### TASK BRIEF
This task calls for printing every entry exactly.

Dataset entries:
>>>>>

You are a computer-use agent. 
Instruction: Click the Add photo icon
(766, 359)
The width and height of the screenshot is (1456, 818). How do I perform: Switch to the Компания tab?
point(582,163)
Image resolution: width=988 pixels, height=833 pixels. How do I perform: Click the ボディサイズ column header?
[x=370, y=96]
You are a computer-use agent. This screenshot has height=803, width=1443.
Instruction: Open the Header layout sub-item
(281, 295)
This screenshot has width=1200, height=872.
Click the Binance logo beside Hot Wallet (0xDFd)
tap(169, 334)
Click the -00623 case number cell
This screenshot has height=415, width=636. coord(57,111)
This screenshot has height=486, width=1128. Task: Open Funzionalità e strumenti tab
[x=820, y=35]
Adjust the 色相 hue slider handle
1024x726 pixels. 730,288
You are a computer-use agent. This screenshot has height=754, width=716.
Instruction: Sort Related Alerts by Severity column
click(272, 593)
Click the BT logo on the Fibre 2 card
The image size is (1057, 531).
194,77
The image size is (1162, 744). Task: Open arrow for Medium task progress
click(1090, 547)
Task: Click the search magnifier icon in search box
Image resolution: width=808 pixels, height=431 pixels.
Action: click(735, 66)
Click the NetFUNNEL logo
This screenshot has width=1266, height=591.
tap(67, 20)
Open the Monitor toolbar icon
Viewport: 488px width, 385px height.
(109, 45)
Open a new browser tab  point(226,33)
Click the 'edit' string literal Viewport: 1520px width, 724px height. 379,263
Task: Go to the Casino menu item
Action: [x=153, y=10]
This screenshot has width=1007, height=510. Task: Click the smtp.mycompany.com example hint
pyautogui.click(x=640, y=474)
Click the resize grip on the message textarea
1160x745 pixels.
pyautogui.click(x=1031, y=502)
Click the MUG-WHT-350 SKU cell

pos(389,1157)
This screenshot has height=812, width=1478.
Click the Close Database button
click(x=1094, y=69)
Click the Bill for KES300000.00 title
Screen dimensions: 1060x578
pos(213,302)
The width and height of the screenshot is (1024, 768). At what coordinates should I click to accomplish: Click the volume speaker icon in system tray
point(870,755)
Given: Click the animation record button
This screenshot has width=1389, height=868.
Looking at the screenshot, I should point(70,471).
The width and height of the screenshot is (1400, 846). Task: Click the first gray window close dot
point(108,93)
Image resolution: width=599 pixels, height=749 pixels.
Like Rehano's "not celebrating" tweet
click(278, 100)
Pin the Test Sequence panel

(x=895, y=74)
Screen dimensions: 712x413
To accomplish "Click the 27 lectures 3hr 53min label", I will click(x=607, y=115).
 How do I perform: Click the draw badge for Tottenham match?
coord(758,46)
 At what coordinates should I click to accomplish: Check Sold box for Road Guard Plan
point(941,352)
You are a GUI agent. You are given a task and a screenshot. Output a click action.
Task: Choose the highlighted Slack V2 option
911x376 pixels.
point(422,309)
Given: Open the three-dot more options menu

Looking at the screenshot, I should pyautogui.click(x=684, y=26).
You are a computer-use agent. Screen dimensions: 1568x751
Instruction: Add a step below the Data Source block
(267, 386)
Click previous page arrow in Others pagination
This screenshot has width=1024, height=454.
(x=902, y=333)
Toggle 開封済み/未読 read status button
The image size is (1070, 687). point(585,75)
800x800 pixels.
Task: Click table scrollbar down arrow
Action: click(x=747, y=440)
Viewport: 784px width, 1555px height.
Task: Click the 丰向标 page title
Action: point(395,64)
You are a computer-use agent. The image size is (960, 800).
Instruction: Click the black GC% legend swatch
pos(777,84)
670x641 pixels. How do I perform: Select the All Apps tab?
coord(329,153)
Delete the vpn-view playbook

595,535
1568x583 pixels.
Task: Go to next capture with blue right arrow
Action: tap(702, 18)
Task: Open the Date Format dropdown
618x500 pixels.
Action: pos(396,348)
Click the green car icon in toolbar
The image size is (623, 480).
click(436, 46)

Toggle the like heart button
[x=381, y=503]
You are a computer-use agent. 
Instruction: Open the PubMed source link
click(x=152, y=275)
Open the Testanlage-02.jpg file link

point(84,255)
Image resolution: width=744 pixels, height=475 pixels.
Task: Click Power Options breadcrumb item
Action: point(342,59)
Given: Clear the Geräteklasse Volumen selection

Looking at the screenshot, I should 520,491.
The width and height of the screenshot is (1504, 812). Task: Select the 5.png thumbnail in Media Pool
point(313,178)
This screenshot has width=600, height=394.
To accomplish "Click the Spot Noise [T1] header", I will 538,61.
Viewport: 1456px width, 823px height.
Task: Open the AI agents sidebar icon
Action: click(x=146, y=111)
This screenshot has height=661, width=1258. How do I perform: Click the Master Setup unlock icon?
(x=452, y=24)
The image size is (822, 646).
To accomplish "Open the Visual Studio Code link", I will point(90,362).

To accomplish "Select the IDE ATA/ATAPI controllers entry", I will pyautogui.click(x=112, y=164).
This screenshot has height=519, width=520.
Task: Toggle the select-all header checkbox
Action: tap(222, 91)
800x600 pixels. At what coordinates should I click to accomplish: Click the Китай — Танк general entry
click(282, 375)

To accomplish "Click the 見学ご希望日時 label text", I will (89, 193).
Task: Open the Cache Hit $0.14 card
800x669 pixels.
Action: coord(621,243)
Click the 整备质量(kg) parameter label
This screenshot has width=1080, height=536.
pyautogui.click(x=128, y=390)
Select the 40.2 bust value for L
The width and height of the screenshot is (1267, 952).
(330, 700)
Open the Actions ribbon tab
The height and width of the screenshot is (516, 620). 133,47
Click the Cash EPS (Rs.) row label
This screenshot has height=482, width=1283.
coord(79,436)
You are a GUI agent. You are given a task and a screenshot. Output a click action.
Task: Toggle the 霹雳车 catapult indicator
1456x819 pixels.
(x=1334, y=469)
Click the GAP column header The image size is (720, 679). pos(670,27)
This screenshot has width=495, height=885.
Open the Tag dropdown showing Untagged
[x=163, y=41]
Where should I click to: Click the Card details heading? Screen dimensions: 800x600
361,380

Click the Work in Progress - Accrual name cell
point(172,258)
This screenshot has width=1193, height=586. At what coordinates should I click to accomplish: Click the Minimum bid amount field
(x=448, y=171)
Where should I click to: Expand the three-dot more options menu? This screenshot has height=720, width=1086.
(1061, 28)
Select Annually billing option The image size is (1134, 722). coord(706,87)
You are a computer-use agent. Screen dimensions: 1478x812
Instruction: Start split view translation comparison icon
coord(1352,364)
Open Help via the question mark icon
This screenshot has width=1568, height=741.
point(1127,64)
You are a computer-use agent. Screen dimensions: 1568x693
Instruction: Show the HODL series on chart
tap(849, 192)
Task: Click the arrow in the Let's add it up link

<<<<<

### EXPECTED ANSWER
You are a computer-use agent. 
Instruction: Click the Add photo icon
(766, 359)
The width and height of the screenshot is (1456, 818). How do I perform: Switch to the Компания tab?
point(582,163)
Image resolution: width=988 pixels, height=833 pixels. How do I perform: Click the ボディサイズ column header?
[x=370, y=96]
You are a computer-use agent. This screenshot has height=803, width=1443.
Instruction: Open the Header layout sub-item
(281, 295)
This screenshot has width=1200, height=872.
Click the Binance logo beside Hot Wallet (0xDFd)
tap(169, 334)
Click the -00623 case number cell
This screenshot has height=415, width=636. coord(57,111)
This screenshot has height=486, width=1128. Task: Open Funzionalità e strumenti tab
[x=820, y=35]
Adjust the 色相 hue slider handle
1024x726 pixels. 730,288
You are a computer-use agent. This screenshot has height=754, width=716.
Instruction: Sort Related Alerts by Severity column
click(272, 593)
Click the BT logo on the Fibre 2 card
The image size is (1057, 531).
194,77
The image size is (1162, 744). Task: Open arrow for Medium task progress
click(1090, 547)
Task: Click the search magnifier icon in search box
Image resolution: width=808 pixels, height=431 pixels.
Action: click(735, 66)
Click the NetFUNNEL logo
This screenshot has width=1266, height=591.
tap(67, 20)
Open the Monitor toolbar icon
Viewport: 488px width, 385px height.
(109, 45)
Open a new browser tab  point(226,33)
Click the 'edit' string literal Viewport: 1520px width, 724px height. 379,263
Task: Go to the Casino menu item
Action: [x=153, y=10]
This screenshot has width=1007, height=510. Task: Click the smtp.mycompany.com example hint
pyautogui.click(x=640, y=474)
Click the resize grip on the message textarea
1160x745 pixels.
pyautogui.click(x=1031, y=502)
Click the MUG-WHT-350 SKU cell

pos(389,1157)
This screenshot has height=812, width=1478.
Click the Close Database button
click(x=1094, y=69)
Click the Bill for KES300000.00 title
Screen dimensions: 1060x578
pos(213,302)
The width and height of the screenshot is (1024, 768). At what coordinates should I click to accomplish: Click the volume speaker icon in system tray
point(870,755)
Given: Click the animation record button
This screenshot has width=1389, height=868.
Looking at the screenshot, I should point(70,471).
The width and height of the screenshot is (1400, 846). Task: Click the first gray window close dot
point(108,93)
Image resolution: width=599 pixels, height=749 pixels.
Like Rehano's "not celebrating" tweet
click(278, 100)
Pin the Test Sequence panel

(x=895, y=74)
Screen dimensions: 712x413
To accomplish "Click the 27 lectures 3hr 53min label", I will click(x=607, y=115).
 How do I perform: Click the draw badge for Tottenham match?
coord(758,46)
 At what coordinates should I click to accomplish: Check Sold box for Road Guard Plan
point(941,352)
You are a GUI agent. You are given a task and a screenshot. Output a click action.
Task: Choose the highlighted Slack V2 option
911x376 pixels.
point(422,309)
Given: Open the three-dot more options menu

Looking at the screenshot, I should pyautogui.click(x=684, y=26).
You are a computer-use agent. Screen dimensions: 1568x751
Instruction: Add a step below the Data Source block
(267, 386)
Click previous page arrow in Others pagination
This screenshot has width=1024, height=454.
(x=902, y=333)
Toggle 開封済み/未読 read status button
The image size is (1070, 687). point(585,75)
800x800 pixels.
Task: Click table scrollbar down arrow
Action: click(x=747, y=440)
Viewport: 784px width, 1555px height.
Task: Click the 丰向标 page title
Action: point(395,64)
You are a computer-use agent. The image size is (960, 800).
Instruction: Click the black GC% legend swatch
pos(777,84)
670x641 pixels. How do I perform: Select the All Apps tab?
coord(329,153)
Delete the vpn-view playbook

595,535
1568x583 pixels.
Task: Go to next capture with blue right arrow
Action: tap(702, 18)
Task: Open the Date Format dropdown
618x500 pixels.
Action: pos(396,348)
Click the green car icon in toolbar
The image size is (623, 480).
click(436, 46)

Toggle the like heart button
[x=381, y=503]
You are a computer-use agent. 
Instruction: Open the PubMed source link
click(x=152, y=275)
Open the Testanlage-02.jpg file link

point(84,255)
Image resolution: width=744 pixels, height=475 pixels.
Task: Click Power Options breadcrumb item
Action: point(342,59)
Given: Clear the Geräteklasse Volumen selection

Looking at the screenshot, I should 520,491.
The width and height of the screenshot is (1504, 812). Task: Select the 5.png thumbnail in Media Pool
point(313,178)
This screenshot has width=600, height=394.
To accomplish "Click the Spot Noise [T1] header", I will 538,61.
Viewport: 1456px width, 823px height.
Task: Open the AI agents sidebar icon
Action: click(x=146, y=111)
This screenshot has height=661, width=1258. How do I perform: Click the Master Setup unlock icon?
(x=452, y=24)
The image size is (822, 646).
To accomplish "Open the Visual Studio Code link", I will point(90,362).

To accomplish "Select the IDE ATA/ATAPI controllers entry", I will pyautogui.click(x=112, y=164).
This screenshot has height=519, width=520.
Task: Toggle the select-all header checkbox
Action: tap(222, 91)
800x600 pixels. At what coordinates should I click to accomplish: Click the Китай — Танк general entry
click(282, 375)

To accomplish "Click the 見学ご希望日時 label text", I will (89, 193).
Task: Open the Cache Hit $0.14 card
800x669 pixels.
Action: coord(621,243)
Click the 整备质量(kg) parameter label
This screenshot has width=1080, height=536.
pyautogui.click(x=128, y=390)
Select the 40.2 bust value for L
The width and height of the screenshot is (1267, 952).
(330, 700)
Open the Actions ribbon tab
The height and width of the screenshot is (516, 620). 133,47
Click the Cash EPS (Rs.) row label
This screenshot has height=482, width=1283.
coord(79,436)
You are a GUI agent. You are given a task and a screenshot. Output a click action.
Task: Toggle the 霹雳车 catapult indicator
1456x819 pixels.
(x=1334, y=469)
Click the GAP column header The image size is (720, 679). pos(670,27)
This screenshot has width=495, height=885.
Open the Tag dropdown showing Untagged
[x=163, y=41]
Where should I click to: Click the Card details heading? Screen dimensions: 800x600
361,380

Click the Work in Progress - Accrual name cell
point(172,258)
This screenshot has width=1193, height=586. At what coordinates should I click to accomplish: Click the Minimum bid amount field
(x=448, y=171)
Where should I click to: Expand the three-dot more options menu? This screenshot has height=720, width=1086.
(1061, 28)
Select Annually billing option The image size is (1134, 722). coord(706,87)
You are a computer-use agent. Screen dimensions: 1478x812
Instruction: Start split view translation comparison icon
coord(1352,364)
Open Help via the question mark icon
This screenshot has width=1568, height=741.
point(1127,64)
You are a computer-use agent. Screen dimensions: 1568x693
Instruction: Show the HODL series on chart
tap(849, 192)
Task: Click the arrow in the Let's add it up link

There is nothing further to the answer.